--- EXERCISE TASK A ---
According to the book review excerpt, why does the reviewer give no Amazon link for the Giuliano book on the Stones?

--- SELECTION ---

============================================================

Kranz relays the highest of highs – Glenn’s mission as the first American to orbit the Earth, Armstrong on the moon – to the lows – the loss of the Apollo 1 astronauts on the pad during a test, the premature end to the moon program. Through it all, we are shown a dedication to one purpose not seen again until the computer and Internet startups of the 1980’s and 1990’s.
It’s Only Rock ‘N Roll
This is the second Giuliano bio I’ve done on audio. Unfortunately, it’s one of those rare books I couldn’t find an Amazon link for.
Giuliano looks at the Stones, giving their story from the beginning in 1962 to about 1989 or so, when they began touring for Steel Wheels. Unlike his bio of George Harrison, which I reviewed a few weeks ago, Giuliano is a lot more even-handed in reviewing the Stones’ history. He is most detailed about the band’s early days, and offers his own assertions on the death of founder Brian Jones. He comes right out and says Jones was murdered (though not by the Stones as some conspiracy theorists would have you believe) but stops short of naming names. Barely. He glosses over the seventies, stopping long enough for Ronnie Wood to join the band in 1976, then ends with the tumultuous late 1980’s, bringing the rift between Mick and Keith into sharp focus. His depiction pretty much echoes Keith Richards’ account of their tiff after Undercover and Mick’s abortive solo career.

============================================================

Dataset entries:

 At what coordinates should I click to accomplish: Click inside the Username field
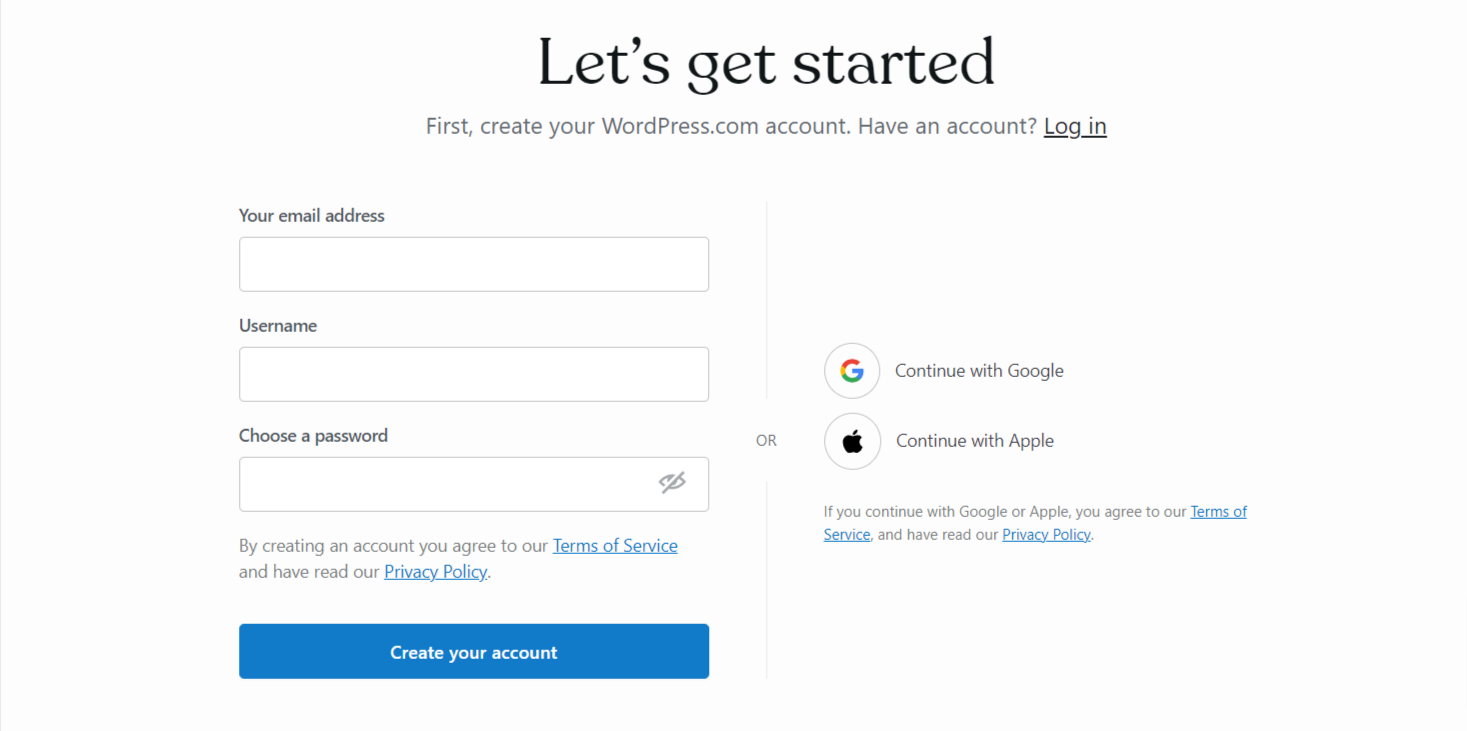(x=473, y=374)
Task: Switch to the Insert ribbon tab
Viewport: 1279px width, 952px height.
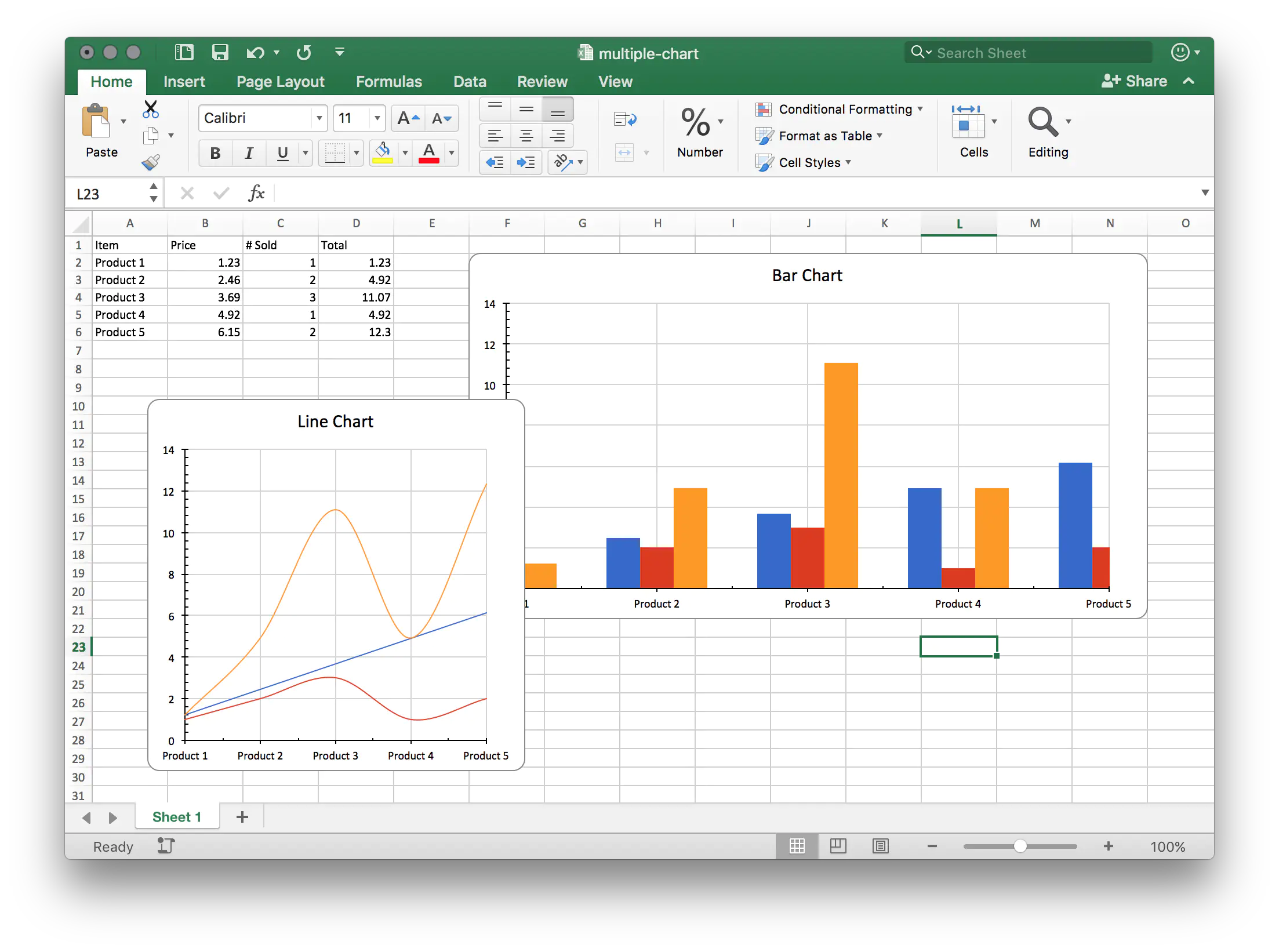Action: 184,82
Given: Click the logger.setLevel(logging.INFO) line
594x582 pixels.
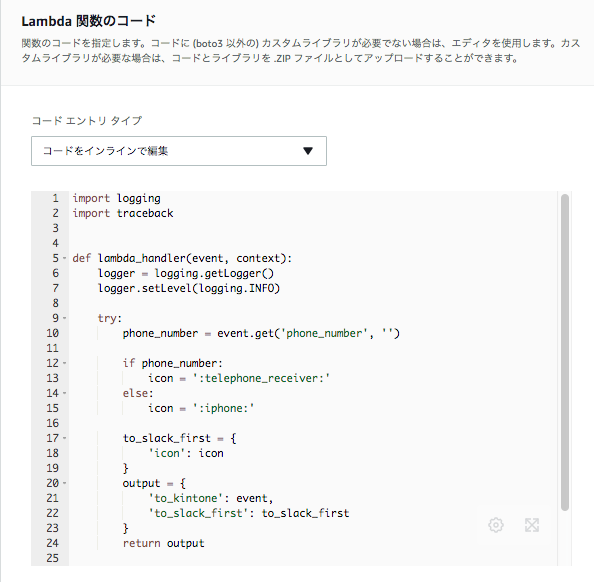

============================================================

--- EXERCISE TASK B ---
In the records, from the line with "Task: Switch to the Insert ribbon tab" up to and including the last line of the records, switch "Insert" to "Design" and give those lines again with everything else unchanged. Leave the pictures out.

--- ANSWER A ---
It is one of those rare books for which the reviewer couldn't find an Amazon link.

--- ANSWER B ---
Task: Switch to the Design ribbon tab
Viewport: 1279px width, 952px height.
Action: 184,82
Given: Click the logger.setLevel(logging.INFO) line
594x582 pixels.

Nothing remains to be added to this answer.